E depois há a componente dos ativos imobiliários. Nenhuma transação se fará em que a contrapartida da venda seja destinada à tesouraria. Todos os montantes que sejam provenientes deste plano de investimento e desinvestimento são exclusivamente para investimento. Ao contrário do que se fez no passado, as vendas não vão alimentar a tesouraria corrente. Depois, a carteira imobiliária é muito grande. Tem alguns ativos que são prédios com uma construção antiga, que exigem manutenção. Estão num estado de degradação muito elevado, têm uma taxa de desocupação de cerca de 43% e, portanto, é preciso investir. Para investir é preciso ter recursos. E, naturalmente, contamos com essas alienações para gerar recursos e um conjunto de rendimentos extraordinários. O que é que se tenta aqui fazer? Criar um círculo virtuoso de desinvestimento para investir. Ninguém pode estar perante uma carteira como a da Santa Casa, de imóveis, muitos deles no centro de Lisboa, todos fechados, sem qualquer uso, alguns com intimações camarárias para fazer obras.
Qual é o valor dos imóveis da Santa Casa?
O valor total da carteira de ativos, incluindo os que são de serviço próprio e os que são de rendimento, é perto de mil milhões de euros.
E que parte é que vai poder ser alienada?

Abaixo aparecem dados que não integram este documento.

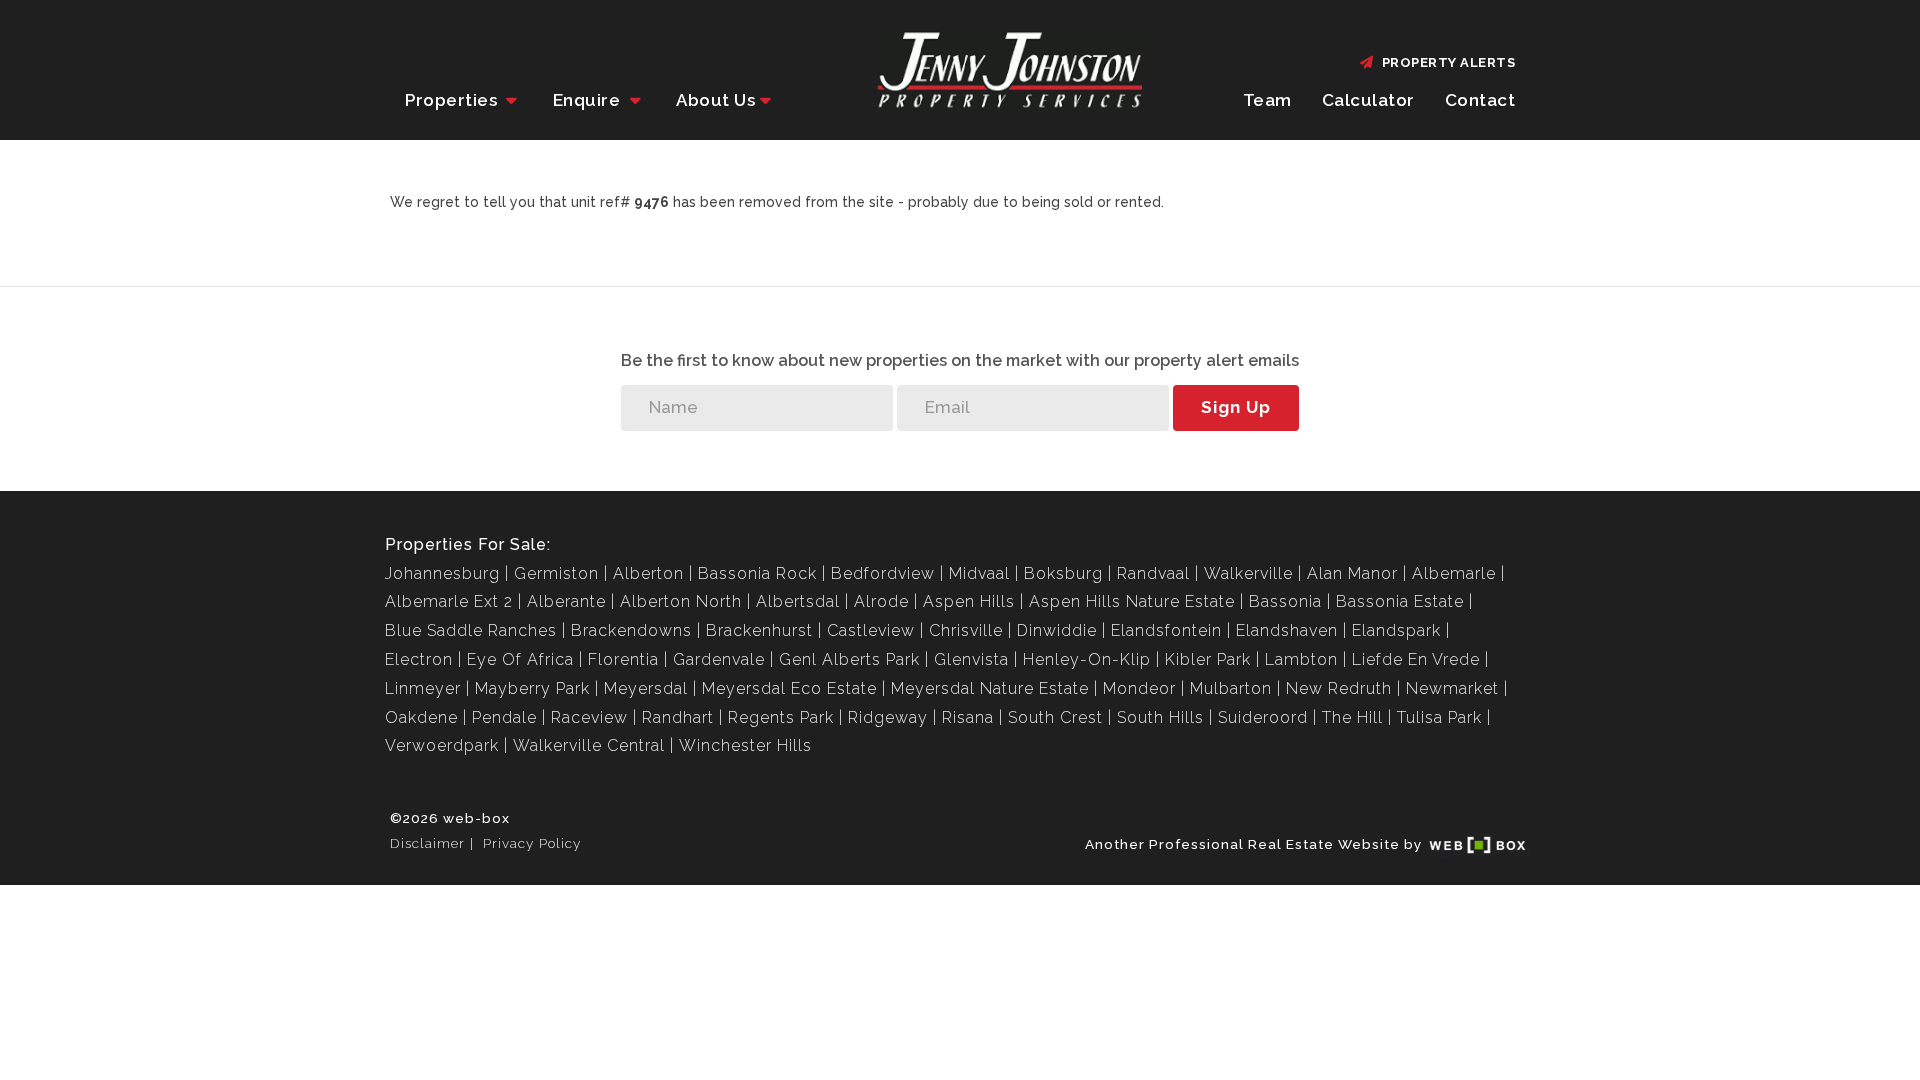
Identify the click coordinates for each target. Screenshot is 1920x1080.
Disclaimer (427, 843)
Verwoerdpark (442, 745)
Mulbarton (1231, 688)
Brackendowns (631, 630)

O objetivo são cerca de 80 milhões de euros em alienações, mas muitas delas não são alienações efetivas. Porque também está previsto que uma grande parte desse montante, logo que consigamos atingir os 100 milhões de tesouraria corrente, seja reinvestido na própria carteira. Portanto, há ali um gap entre o momento da venda até ao momento que se volta a investir, mas a carteira vai rodando e, portanto, o valor volta a integrar a carteira e muitos dos ativos até podem vir a ter valorizações significativas pela intervenção que se vai fazer.
Mas é mesmo necessário vender património? Não valeria mais a pena pedir um empréstimo à banca?

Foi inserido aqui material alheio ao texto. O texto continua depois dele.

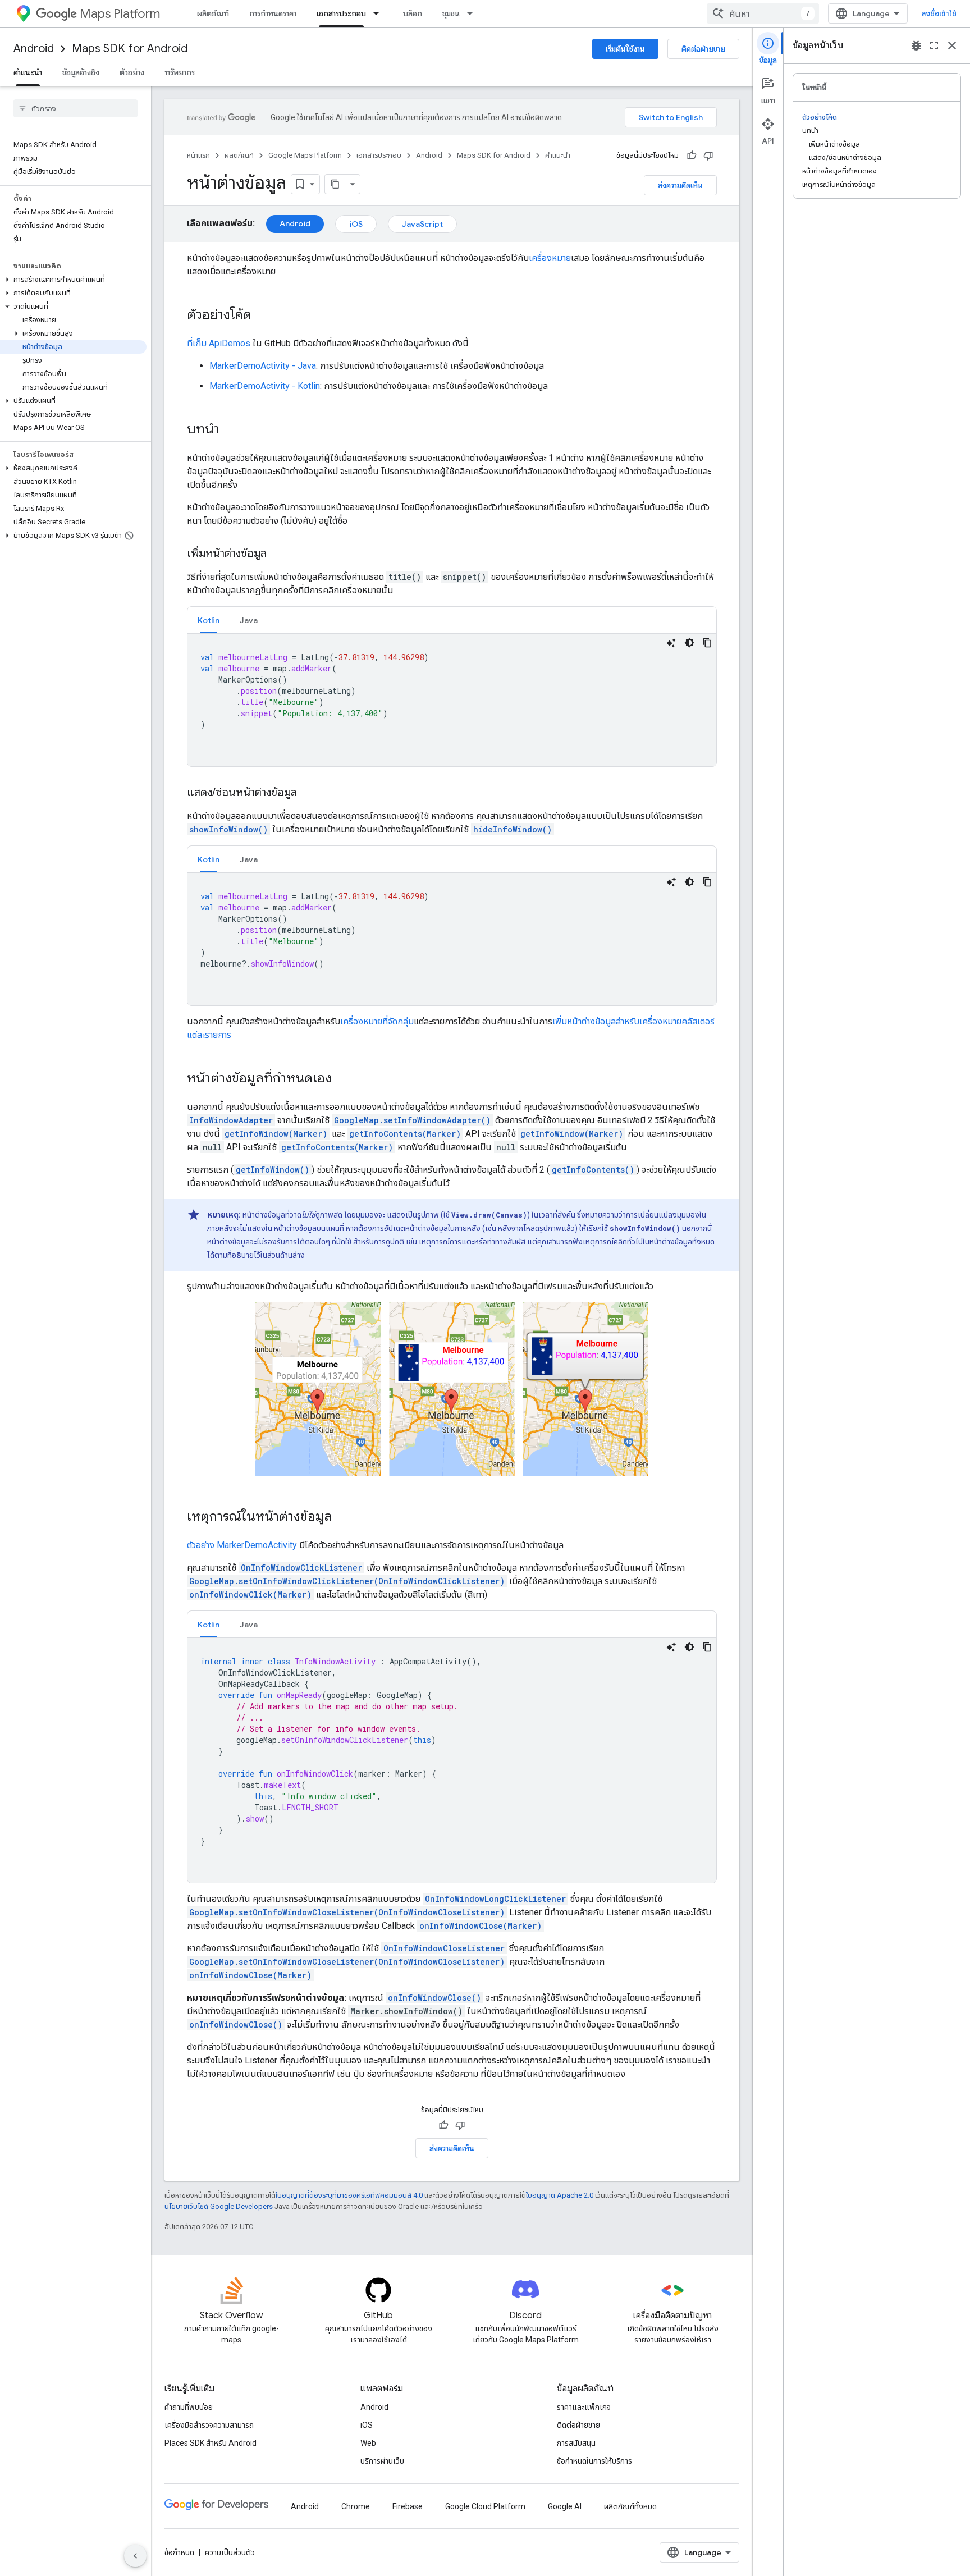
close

No nosso entendimento, não. Por uma simples razão. A taxa de rentabilidade da carteira é hoje muito baixa, 1,9%. E, portanto, financeiramente, não faz sentido esse raciocínio. Para além disso, temos uma política de, tendencialmente, ter endividamento zero. Achamos que é saudável para uma instituição como a Santa Casa não ter um endividamento significativo. E não tomar iniciativas que conduzam ao agravamento da situação. Não faz sentido ir reabilitar património através de endividamento.
Disse no Parlamento que a Santa Casa está a pagar quase dois milhões de euros em rendas. Quanto está neste momento a pagar e quanto é que prevê pagar no final dessas alienações?

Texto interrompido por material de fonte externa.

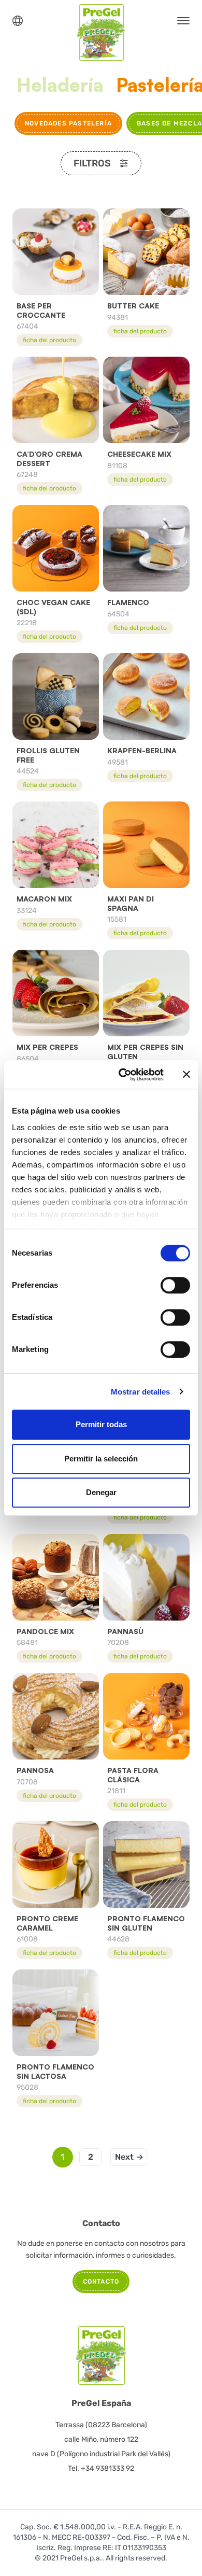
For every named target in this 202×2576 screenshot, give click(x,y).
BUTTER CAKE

Temos de separar rendas e vendas. A Santa Casa arrendava um imóvel na Rua de Pedralvas, em Benfica, desde 2015. Pagava uma renda de 2.917 euros. E esse imóvel nunca teve qualquer uso. Rescindimos o contrato.
Depois, na área dos jogos, tínhamos um conjunto de quatro armazéns a apoiar a exploração. Simultaneamente, no início de 2024, tinha sido inaugurado um novo centro logístico num contrato de arrendamento, que também foi feito, com um fundo de investimento de um montante muito significativo, na zona de Cabra Figa, que estava claramente pouco utilizado. Acabámos por negociar a rescisão antecipada de dois contratos de arrendamento desses armazéns, um de 9.180 euros por mês, o outro de 19.179 euros por mês. Transferimos todos os artigos para o nosso centro logístico e deixámos de pagar quase 30 mil euros por mês em rendas. São menos 300 mil euros por ano. Temos uma área de acompanhamento de proximidade, na zona dos Olivais, onde pagamos mais de 25 mil euros por mês. A Santa Casa tem um edifício devoluto a necessitar de obras a menos de 500 metros onde pode instalar essas equipas, assim que estiver concluído o processo do licenciamento de obras e a sua realização.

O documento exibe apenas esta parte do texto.